Real-World Antipsychotic Treatment Modification With and Without Deutetrabenazine in Patients Newly Diagnosed With Tardive Dyskinesia

This work was sponsored by Teva Branded Pharmaceutical Products R&D, Inc. Introduction: Tardive dyskinesia (TD) management includes antipsychotic (AP) dose modification/discontinuation, often leaving underlying psychiatric conditions undertreated. Deutetrabenazine (DTBZ) is a vesicular monoamine transporter type 2 inhibitor (VMAT2i) approved to treat TD and Huntington disease–associated chorea.
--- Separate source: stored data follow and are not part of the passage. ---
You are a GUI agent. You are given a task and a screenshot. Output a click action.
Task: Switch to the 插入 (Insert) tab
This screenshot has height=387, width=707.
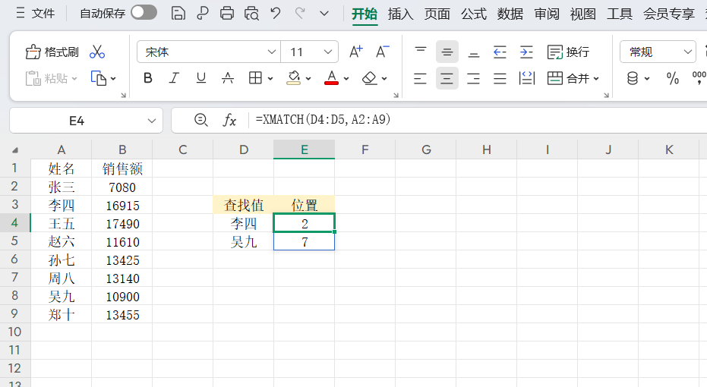pyautogui.click(x=400, y=13)
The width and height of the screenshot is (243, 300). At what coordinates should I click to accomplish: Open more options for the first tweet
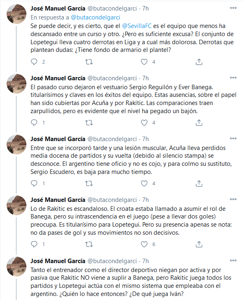point(233,8)
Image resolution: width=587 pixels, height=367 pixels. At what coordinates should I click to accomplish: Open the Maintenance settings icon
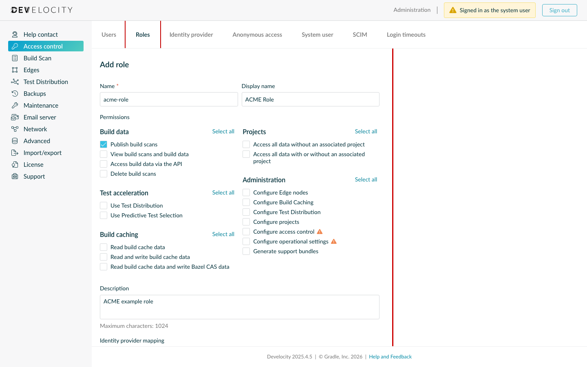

Methods: Patients aged ≥18 years, newly diagnosed with TD (July 2019–June 2022), with ≥1 AP and no VMAT2i claims pre-index were identified from the Symphony Health Solutions Integrated Dataverse (medical, hospital, and prescription claims across all US payer types). Patients were grouped into DTBZ (≥1 DTBZ claim ≤6 months post-diagnosis) and non-VMAT2i groups, and further by stable DTBZ dose (for ≥60 days). The index date was the first DTBZ claim (DTBZ group) or the difference between TD diagnosis and first DTBZ claim (of the matched patient) added to TD diagnosis (non-VMAT2i group). Results: Among 18,375 patients who met inclusion criteria, 587 (3%) received DTBZ (292 stable-dose DTBZ) and were propensity-score matched to 1174 patients with no VMAT2i claims. Similar proportions of patients in the DTBZ (20%) and non-VMAT2i (20%) groups discontinued APs (ie, no AP claims within ≤6 months post-index). Proportions of patients with AP restarts (7%–8%) and dose decreases (13%–17%) were also similar between DTBZ, stable-dose DTBZ, and non-VMAT2i groups. Proportions of patients (16%–18%) with AP dose increases were similar between DTBZ and non-VMAT2i groups, but significantly greater in the stable-dose DTBZ group (21% difference vs non-VMAT2i; P=.02). Conclusions: These results suggest that DTBZ, when titrated to a stable/optimal dose, allows flexibility in treating underlying psychiatric conditions.